'''

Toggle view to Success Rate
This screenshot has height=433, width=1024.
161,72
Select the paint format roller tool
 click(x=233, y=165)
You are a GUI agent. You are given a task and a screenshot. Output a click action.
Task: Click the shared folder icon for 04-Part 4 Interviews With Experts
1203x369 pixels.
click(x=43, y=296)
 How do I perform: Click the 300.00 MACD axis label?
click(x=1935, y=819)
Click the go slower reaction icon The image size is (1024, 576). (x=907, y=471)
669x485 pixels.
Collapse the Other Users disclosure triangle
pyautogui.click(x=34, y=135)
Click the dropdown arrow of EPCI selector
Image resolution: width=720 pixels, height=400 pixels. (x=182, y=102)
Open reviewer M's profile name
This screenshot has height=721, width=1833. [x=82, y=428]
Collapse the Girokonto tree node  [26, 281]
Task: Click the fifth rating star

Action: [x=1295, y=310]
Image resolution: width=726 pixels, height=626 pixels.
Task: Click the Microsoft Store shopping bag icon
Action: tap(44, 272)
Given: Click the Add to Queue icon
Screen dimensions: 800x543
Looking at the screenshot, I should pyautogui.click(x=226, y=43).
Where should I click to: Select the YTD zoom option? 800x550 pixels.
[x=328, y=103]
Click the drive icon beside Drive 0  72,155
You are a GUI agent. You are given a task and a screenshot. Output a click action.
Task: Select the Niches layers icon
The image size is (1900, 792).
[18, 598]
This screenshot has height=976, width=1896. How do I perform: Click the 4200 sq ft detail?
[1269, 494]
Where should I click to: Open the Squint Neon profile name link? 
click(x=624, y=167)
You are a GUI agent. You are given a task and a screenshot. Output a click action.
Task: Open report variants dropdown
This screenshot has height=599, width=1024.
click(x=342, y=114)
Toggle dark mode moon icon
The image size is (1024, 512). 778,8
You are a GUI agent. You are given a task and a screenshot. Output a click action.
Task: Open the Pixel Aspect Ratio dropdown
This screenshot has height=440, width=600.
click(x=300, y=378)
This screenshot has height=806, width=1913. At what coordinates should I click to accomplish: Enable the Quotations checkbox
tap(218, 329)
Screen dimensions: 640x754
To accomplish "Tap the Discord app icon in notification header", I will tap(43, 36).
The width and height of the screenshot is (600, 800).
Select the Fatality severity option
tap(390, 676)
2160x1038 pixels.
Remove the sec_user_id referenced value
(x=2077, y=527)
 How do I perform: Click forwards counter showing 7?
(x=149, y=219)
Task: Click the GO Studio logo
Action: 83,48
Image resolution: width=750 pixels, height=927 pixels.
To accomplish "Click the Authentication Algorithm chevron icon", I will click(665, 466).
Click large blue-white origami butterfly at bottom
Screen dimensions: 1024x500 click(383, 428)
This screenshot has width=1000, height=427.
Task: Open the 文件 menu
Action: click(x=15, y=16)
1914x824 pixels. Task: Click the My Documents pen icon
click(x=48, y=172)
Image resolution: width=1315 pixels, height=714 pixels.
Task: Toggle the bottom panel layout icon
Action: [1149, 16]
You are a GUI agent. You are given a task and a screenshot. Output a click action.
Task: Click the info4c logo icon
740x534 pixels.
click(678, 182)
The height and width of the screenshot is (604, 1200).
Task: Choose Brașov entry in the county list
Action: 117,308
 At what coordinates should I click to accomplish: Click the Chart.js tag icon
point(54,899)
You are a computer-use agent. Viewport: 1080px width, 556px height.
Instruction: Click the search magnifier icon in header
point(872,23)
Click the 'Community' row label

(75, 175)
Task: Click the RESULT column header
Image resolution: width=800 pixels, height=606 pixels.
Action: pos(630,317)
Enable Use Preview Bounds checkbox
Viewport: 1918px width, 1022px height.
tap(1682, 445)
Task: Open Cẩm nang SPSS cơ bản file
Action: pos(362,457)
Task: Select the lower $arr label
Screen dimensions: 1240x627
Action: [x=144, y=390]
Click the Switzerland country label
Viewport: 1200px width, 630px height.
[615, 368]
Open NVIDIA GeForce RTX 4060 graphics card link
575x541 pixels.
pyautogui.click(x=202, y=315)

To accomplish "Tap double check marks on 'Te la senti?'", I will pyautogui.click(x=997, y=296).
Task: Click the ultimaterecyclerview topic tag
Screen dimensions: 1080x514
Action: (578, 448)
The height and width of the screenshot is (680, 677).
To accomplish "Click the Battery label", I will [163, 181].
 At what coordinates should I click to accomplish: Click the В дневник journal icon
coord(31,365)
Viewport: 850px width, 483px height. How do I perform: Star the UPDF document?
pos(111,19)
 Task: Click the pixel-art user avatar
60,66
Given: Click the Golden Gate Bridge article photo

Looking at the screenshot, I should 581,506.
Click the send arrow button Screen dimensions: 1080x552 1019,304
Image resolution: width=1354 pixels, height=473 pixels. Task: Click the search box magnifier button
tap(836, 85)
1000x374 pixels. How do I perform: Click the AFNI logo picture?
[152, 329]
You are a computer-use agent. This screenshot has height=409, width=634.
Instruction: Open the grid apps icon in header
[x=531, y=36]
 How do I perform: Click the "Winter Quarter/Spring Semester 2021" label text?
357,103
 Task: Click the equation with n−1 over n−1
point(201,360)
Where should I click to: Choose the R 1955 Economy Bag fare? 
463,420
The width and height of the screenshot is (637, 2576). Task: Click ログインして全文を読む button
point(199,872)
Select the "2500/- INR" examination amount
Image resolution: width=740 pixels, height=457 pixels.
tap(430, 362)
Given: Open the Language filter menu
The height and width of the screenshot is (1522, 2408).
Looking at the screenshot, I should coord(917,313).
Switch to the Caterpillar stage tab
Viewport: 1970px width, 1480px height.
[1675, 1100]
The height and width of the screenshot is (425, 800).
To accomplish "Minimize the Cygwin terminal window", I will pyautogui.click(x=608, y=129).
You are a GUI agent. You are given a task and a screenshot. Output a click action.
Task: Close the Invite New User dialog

'''

WHAT IS BEING ASKED: Only the lines above from the line containing "Where should I click to: Open" through the line containing "Task: Click the RESULT column header" should be retyped, exactly and with both ends included.

SOLUTION TO THIS EXERCISE:
Where should I click to: Open the Squint Neon profile name link? 
click(x=624, y=167)
You are a GUI agent. You are given a task and a screenshot. Output a click action.
Task: Open report variants dropdown
This screenshot has height=599, width=1024.
click(x=342, y=114)
Toggle dark mode moon icon
The image size is (1024, 512). 778,8
You are a GUI agent. You are given a task and a screenshot. Output a click action.
Task: Open the Pixel Aspect Ratio dropdown
This screenshot has height=440, width=600.
click(x=300, y=378)
This screenshot has height=806, width=1913. At what coordinates should I click to accomplish: Enable the Quotations checkbox
tap(218, 329)
Screen dimensions: 640x754
To accomplish "Tap the Discord app icon in notification header", I will tap(43, 36).
The width and height of the screenshot is (600, 800).
Select the Fatality severity option
tap(390, 676)
2160x1038 pixels.
Remove the sec_user_id referenced value
(x=2077, y=527)
 How do I perform: Click forwards counter showing 7?
(x=149, y=219)
Task: Click the GO Studio logo
Action: 83,48
Image resolution: width=750 pixels, height=927 pixels.
To accomplish "Click the Authentication Algorithm chevron icon", I will click(665, 466).
Click large blue-white origami butterfly at bottom
Screen dimensions: 1024x500 click(383, 428)
This screenshot has width=1000, height=427.
Task: Open the 文件 menu
Action: click(x=15, y=16)
1914x824 pixels. Task: Click the My Documents pen icon
click(x=48, y=172)
Image resolution: width=1315 pixels, height=714 pixels.
Task: Toggle the bottom panel layout icon
Action: [1149, 16]
You are a GUI agent. You are given a task and a screenshot. Output a click action.
Task: Click the info4c logo icon
740x534 pixels.
click(678, 182)
The height and width of the screenshot is (604, 1200).
Task: Choose Brașov entry in the county list
Action: 117,308
 At what coordinates should I click to accomplish: Click the Chart.js tag icon
point(54,899)
You are a computer-use agent. Viewport: 1080px width, 556px height.
Instruction: Click the search magnifier icon in header
point(872,23)
Click the 'Community' row label

(75, 175)
Task: Click the RESULT column header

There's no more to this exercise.